0% - 0.5%	Light growth	1.0x - 1.10x	Slow, steady growth
0.5% - 1.0%	Steady growth	1.10x - 1.20x	Consistent expansion
≥ 1%	Rapid growth	1.20x (+20%)	Fast-growing service

Buffer is calculated via linear interpolation between 1.0x and 1.20x based on daily % change (capped at 1%).

Why this matters:

Growing workloads need extra headroom for future usage
Stable workloads can be sized more aggressively
Declining workloads may need downsize recommendations

3. Intra-Hour Volatility (Spike Analysis)

Purpose: Detect unpredictable spikes within the same time period to add safety margin.

Method: Calculate Coefficient of Variation (CV) from usage metrics over the lookback period.

Coefficient of Variation formula:

text

CV = Standard Deviation / Mean

Example - CPU usage across lookback period:

text

Day 1: 100m, 150m, 120m, 180m, 110m → Mean: 132m, StdDev: 31m
Day 2: 105m, 145m, 125m, 175m, 115m → Mean: 133m, StdDev: 28m
...
Day 7: 110m, 155m, 130m, 185m, 120m → Mean: 140m, StdDev: 30m

Aggregate CV = 30 / 135 = 0.22 (medium volatility)

****************

-- Requests --
• 1. Reproduce the part of the workload-sizing text between "Purpose: Detect unpredictable" and "the lookback period.", inclusive.
• 2. Write the next part of the workload-sizing text, starting after its last line.

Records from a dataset
****************

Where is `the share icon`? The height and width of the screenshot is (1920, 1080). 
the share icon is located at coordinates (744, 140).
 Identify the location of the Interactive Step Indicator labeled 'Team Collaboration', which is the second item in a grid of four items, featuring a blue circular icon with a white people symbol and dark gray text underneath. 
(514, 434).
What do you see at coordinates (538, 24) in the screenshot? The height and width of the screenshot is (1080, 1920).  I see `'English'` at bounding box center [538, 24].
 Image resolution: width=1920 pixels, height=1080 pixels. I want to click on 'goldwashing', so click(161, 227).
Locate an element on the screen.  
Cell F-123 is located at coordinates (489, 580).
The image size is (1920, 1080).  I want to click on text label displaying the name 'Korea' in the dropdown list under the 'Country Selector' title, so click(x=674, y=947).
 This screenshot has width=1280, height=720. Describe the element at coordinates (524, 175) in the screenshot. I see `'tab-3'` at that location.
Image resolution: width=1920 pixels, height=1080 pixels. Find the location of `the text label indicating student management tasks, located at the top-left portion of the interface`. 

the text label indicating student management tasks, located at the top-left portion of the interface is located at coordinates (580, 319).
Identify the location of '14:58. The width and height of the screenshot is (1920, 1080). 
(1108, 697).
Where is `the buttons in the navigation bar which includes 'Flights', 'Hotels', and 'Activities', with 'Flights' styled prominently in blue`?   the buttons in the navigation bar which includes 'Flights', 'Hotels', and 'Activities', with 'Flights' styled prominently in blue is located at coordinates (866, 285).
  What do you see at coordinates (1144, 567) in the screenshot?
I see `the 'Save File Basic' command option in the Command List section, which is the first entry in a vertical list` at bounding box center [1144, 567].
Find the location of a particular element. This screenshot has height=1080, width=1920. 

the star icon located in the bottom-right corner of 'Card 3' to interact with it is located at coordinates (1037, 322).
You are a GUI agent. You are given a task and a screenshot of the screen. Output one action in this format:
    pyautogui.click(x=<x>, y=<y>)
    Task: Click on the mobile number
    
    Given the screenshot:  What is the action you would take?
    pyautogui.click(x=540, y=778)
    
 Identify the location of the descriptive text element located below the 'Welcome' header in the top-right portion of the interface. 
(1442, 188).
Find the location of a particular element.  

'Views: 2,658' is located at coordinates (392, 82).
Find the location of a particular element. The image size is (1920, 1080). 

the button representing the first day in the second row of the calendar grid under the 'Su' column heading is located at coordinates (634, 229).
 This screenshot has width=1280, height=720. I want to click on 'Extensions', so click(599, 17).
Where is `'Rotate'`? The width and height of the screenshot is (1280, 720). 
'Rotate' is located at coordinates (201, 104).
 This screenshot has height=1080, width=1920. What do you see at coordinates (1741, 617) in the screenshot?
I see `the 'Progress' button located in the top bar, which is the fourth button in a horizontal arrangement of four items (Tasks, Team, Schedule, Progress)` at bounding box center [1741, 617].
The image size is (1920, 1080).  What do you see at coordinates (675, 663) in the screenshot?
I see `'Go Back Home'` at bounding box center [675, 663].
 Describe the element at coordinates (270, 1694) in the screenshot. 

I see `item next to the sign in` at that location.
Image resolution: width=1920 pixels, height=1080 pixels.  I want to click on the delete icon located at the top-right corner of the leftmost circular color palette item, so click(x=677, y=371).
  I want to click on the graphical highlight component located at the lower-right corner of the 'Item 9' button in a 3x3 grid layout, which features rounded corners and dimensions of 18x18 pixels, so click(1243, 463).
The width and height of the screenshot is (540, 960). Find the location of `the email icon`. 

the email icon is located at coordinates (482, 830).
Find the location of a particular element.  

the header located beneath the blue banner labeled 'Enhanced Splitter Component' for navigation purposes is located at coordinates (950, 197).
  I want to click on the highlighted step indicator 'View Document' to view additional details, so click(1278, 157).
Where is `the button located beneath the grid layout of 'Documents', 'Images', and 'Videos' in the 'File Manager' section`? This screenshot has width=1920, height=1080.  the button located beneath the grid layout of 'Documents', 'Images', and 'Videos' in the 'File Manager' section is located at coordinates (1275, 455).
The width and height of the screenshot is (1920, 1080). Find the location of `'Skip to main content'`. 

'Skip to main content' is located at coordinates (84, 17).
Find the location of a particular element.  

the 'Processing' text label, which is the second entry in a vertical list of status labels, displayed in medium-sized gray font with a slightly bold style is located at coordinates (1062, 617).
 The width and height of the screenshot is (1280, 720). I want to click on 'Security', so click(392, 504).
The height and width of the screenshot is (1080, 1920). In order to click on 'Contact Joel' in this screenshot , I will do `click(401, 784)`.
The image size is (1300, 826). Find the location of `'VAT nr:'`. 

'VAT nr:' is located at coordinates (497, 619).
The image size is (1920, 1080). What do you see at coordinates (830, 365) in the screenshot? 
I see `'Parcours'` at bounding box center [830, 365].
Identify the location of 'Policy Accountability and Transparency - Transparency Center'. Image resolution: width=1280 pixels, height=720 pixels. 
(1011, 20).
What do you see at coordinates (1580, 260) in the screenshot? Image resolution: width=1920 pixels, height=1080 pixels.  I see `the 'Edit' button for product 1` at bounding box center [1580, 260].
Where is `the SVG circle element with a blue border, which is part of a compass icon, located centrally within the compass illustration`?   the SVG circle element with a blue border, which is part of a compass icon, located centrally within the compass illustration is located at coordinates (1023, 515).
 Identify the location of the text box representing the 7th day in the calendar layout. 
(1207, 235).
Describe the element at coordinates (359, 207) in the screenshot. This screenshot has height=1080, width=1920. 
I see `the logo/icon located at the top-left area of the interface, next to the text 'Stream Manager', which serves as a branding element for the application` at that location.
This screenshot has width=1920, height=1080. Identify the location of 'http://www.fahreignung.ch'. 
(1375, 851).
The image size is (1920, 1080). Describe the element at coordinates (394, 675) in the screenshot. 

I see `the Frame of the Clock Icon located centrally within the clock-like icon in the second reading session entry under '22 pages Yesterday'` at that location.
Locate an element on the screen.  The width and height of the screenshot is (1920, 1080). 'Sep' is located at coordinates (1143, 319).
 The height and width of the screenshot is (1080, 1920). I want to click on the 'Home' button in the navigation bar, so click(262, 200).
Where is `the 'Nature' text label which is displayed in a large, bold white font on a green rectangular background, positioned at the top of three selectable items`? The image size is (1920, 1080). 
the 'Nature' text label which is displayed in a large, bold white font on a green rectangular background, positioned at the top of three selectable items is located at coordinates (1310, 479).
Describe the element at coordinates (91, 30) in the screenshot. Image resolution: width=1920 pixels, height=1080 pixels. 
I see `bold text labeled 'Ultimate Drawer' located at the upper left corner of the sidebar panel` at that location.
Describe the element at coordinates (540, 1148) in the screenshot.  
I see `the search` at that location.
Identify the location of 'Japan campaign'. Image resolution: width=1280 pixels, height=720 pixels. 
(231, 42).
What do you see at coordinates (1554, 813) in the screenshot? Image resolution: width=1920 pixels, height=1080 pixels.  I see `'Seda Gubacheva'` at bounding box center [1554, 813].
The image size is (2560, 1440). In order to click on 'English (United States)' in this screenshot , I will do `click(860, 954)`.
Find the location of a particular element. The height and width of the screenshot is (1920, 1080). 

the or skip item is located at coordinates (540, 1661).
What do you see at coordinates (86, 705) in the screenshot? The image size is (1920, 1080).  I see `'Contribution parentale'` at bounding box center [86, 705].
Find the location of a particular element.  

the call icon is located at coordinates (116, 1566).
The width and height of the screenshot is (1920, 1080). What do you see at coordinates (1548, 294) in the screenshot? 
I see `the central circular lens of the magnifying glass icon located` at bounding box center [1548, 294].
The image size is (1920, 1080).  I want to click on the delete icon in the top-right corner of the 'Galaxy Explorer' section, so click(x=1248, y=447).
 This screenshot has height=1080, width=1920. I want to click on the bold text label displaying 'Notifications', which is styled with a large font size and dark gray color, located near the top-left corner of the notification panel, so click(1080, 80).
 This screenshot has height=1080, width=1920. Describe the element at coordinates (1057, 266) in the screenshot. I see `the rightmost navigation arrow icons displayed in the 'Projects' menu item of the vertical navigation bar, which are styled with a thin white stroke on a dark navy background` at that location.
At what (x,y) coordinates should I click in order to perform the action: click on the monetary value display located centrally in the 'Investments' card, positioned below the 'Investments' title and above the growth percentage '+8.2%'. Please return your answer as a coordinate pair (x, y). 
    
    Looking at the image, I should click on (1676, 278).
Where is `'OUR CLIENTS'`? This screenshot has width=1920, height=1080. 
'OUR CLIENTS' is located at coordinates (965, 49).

****************

-- Final answers --
• 1.
Purpose: Detect unpredictable spikes within the same time period to add safety margin.

Method: Calculate Coefficient of Variation (CV) from usage metrics over the lookback period.

• 2.
Volatility classifications (linear interpolation):

CV Value	Spike Buffer	Behavior
0.0	1.0x	Perfectly predictable
0.2	1.07x	Stable, minor variation
0.4	1.14x	Moderate variation
0.6	1.21x	Frequent spikes
0.8	1.28x	High unpredictability
1.0+	1.35x (max)	Extremely variable

Formula: buffer = 1.0 + min(cv, 1.0) × 0.35

Why this matters:

Low CV: Usage is predictable → Can size closer to P95
High CV: Usage is spiky → Need larger buffer above P95 for safety

Key difference from Daily Growth Trend:

Daily Trend: Measures direction over days (macro)
Intra-Hour CV: Measures predictability within same hour (micro)
Both can be high independently (smooth growth vs spiky but stable average)

Visual Comparison: Data Granularity

text

         SPIKE BUFFER (CV)                      GROWTH BUFFER (Trend)

    ^                                           ^
    |    *  *                                   |           o  (Day 7 avg)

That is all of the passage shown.